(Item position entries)
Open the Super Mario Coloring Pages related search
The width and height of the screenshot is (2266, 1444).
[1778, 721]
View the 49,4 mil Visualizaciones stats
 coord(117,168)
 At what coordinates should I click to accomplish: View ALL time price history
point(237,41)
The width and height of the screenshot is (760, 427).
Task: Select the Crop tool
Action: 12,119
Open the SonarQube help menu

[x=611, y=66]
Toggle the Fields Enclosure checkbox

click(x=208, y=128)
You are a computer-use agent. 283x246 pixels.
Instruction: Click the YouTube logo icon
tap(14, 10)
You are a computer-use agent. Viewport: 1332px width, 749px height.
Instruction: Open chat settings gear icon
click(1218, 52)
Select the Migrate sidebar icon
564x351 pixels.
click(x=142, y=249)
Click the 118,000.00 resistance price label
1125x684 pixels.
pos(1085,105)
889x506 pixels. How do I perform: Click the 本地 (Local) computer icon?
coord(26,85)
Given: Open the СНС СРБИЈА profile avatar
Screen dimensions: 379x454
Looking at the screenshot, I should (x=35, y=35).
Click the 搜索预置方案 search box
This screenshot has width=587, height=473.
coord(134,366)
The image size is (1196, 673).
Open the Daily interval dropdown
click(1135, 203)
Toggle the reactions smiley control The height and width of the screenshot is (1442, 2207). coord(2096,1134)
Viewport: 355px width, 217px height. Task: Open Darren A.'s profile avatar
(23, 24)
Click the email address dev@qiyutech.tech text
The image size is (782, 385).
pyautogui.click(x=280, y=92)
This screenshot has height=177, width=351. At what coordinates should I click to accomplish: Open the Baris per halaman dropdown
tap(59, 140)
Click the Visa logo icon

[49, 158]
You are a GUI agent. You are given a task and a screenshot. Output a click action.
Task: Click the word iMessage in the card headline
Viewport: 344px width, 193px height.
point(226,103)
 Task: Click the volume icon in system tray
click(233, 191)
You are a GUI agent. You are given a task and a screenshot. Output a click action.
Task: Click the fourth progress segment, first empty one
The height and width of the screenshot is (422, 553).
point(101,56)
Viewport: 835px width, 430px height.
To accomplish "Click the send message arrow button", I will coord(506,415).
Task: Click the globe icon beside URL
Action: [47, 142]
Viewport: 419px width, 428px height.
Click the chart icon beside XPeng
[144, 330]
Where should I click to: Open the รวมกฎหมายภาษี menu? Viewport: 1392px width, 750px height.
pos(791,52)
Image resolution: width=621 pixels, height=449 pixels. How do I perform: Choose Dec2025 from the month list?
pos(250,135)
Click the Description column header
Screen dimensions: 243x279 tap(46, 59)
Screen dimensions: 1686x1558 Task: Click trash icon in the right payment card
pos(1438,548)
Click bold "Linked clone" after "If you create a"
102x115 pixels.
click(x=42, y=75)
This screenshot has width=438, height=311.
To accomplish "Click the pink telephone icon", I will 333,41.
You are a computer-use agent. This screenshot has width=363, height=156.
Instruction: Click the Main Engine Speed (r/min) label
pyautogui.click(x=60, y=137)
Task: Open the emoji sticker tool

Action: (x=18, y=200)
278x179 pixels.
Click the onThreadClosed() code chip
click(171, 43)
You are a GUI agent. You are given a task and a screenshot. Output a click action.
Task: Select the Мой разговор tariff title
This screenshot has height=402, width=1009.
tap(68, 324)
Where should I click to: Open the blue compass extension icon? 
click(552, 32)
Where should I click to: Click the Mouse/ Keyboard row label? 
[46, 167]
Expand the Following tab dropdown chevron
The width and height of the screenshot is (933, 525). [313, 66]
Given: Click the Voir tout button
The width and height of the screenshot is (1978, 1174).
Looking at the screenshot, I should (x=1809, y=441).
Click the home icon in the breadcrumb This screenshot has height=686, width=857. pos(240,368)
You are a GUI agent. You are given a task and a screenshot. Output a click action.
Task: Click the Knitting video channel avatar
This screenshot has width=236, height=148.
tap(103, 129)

[Your goal] Render every line of the records above as a Markdown table with the columns Row and Line, numbering the rows and skipping blank lines.

[Exercise output]
| Row | Line |
|---|---|
| 1 | Open the Super Mario Coloring Pages related search |
| 2 | The width and height of the screenshot is (2266, 1444). |
| 3 | [1778, 721] |
| 4 | View the 49,4 mil Visualizaciones stats |
| 5 |  coord(117,168) |
| 6 |  At what coordinates should I click to accomplish: View ALL time price history |
| 7 | point(237,41) |
| 8 | The width and height of the screenshot is (760, 427). |
| 9 | Task: Select the Crop tool |
| 10 | Action: 12,119 |
| 11 | Open the SonarQube help menu |
| 12 | [x=611, y=66] |
| 13 | Toggle the Fields Enclosure checkbox |
| 14 | click(x=208, y=128) |
| 15 | You are a computer-use agent. 283x246 pixels. |
| 16 | Instruction: Click the YouTube logo icon |
| 17 | tap(14, 10) |
| 18 | You are a computer-use agent. Viewport: 1332px width, 749px height. |
| 19 | Instruction: Open chat settings gear icon |
| 20 | click(1218, 52) |
| 21 | Select the Migrate sidebar icon |
| 22 | 564x351 pixels. |
| 23 | click(x=142, y=249) |
| 24 | Click the 118,000.00 resistance price label |
| 25 | 1125x684 pixels. |
| 26 | pos(1085,105) |
| 27 | 889x506 pixels. How do I perform: Click the 本地 (Local) computer icon? |
| 28 | coord(26,85) |
| 29 | Given: Open the СНС СРБИЈА profile avatar |
| 30 | Screen dimensions: 379x454 |
| 31 | Looking at the screenshot, I should (x=35, y=35). |
| 32 | Click the 搜索预置方案 search box |
| 33 | This screenshot has width=587, height=473. |
| 34 | coord(134,366) |
| 35 | The image size is (1196, 673). |
| 36 | Open the Daily interval dropdown |
| 37 | click(1135, 203) |
| 38 | Toggle the reactions smiley control The height and width of the screenshot is (1442, 2207). coord(2096,1134) |
| 39 | Viewport: 355px width, 217px height. Task: Open Darren A.'s profile avatar |
| 40 | (23, 24) |
| 41 | Click the email address dev@qiyutech.tech text |
| 42 | The image size is (782, 385). |
| 43 | pyautogui.click(x=280, y=92) |
| 44 | This screenshot has height=177, width=351. At what coordinates should I click to accomplish: Open the Baris per halaman dropdown |
| 45 | tap(59, 140) |
| 46 | Click the Visa logo icon |
| 47 | [49, 158] |
| 48 | You are a GUI agent. You are given a task and a screenshot. Output a click action. |
| 49 | Task: Click the word iMessage in the card headline |
| 50 | Viewport: 344px width, 193px height. |
| 51 | point(226,103) |
| 52 |  Task: Click the volume icon in system tray |
| 53 | click(233, 191) |
| 54 | You are a GUI agent. You are given a task and a screenshot. Output a click action. |
| 55 | Task: Click the fourth progress segment, first empty one |
| 56 | The height and width of the screenshot is (422, 553). |
| 57 | point(101,56) |
| 58 | Viewport: 835px width, 430px height. |
| 59 | To accomplish "Click the send message arrow button", I will coord(506,415). |
| 60 | Task: Click the globe icon beside URL |
| 61 | Action: [47, 142] |
| 62 | Viewport: 419px width, 428px height. |
| 63 | Click the chart icon beside XPeng |
| 64 | [144, 330] |
| 65 | Where should I click to: Open the รวมกฎหมายภาษี menu? Viewport: 1392px width, 750px height. |
| 66 | pos(791,52) |
| 67 | Image resolution: width=621 pixels, height=449 pixels. How do I perform: Choose Dec2025 from the month list? |
| 68 | pos(250,135) |
| 69 | Click the Description column header |
| 70 | Screen dimensions: 243x279 tap(46, 59) |
| 71 | Screen dimensions: 1686x1558 Task: Click trash icon in the right payment card |
| 72 | pos(1438,548) |
| 73 | Click bold "Linked clone" after "If you create a" |
| 74 | 102x115 pixels. |
| 75 | click(x=42, y=75) |
| 76 | This screenshot has width=438, height=311. |
| 77 | To accomplish "Click the pink telephone icon", I will 333,41. |
| 78 | You are a computer-use agent. This screenshot has width=363, height=156. |
| 79 | Instruction: Click the Main Engine Speed (r/min) label |
| 80 | pyautogui.click(x=60, y=137) |
| 81 | Task: Open the emoji sticker tool |
| 82 | Action: (x=18, y=200) |
| 83 | 278x179 pixels. |
| 84 | Click the onThreadClosed() code chip |
| 85 | click(171, 43) |
| 86 | You are a GUI agent. You are given a task and a screenshot. Output a click action. |
| 87 | Task: Select the Мой разговор tariff title |
| 88 | This screenshot has height=402, width=1009. |
| 89 | tap(68, 324) |
| 90 | Where should I click to: Open the blue compass extension icon?  |
| 91 | click(552, 32) |
| 92 | Where should I click to: Click the Mouse/ Keyboard row label?  |
| 93 | [46, 167] |
| 94 | Expand the Following tab dropdown chevron |
| 95 | The width and height of the screenshot is (933, 525). [313, 66] |
| 96 | Given: Click the Voir tout button |
| 97 | The width and height of the screenshot is (1978, 1174). |
| 98 | Looking at the screenshot, I should (x=1809, y=441). |
| 99 | Click the home icon in the breadcrumb This screenshot has height=686, width=857. pos(240,368) |
| 100 | You are a GUI agent. You are given a task and a screenshot. Output a click action. |
| 101 | Task: Click the Knitting video channel avatar |
| 102 | This screenshot has width=236, height=148. |
| 103 | tap(103, 129) |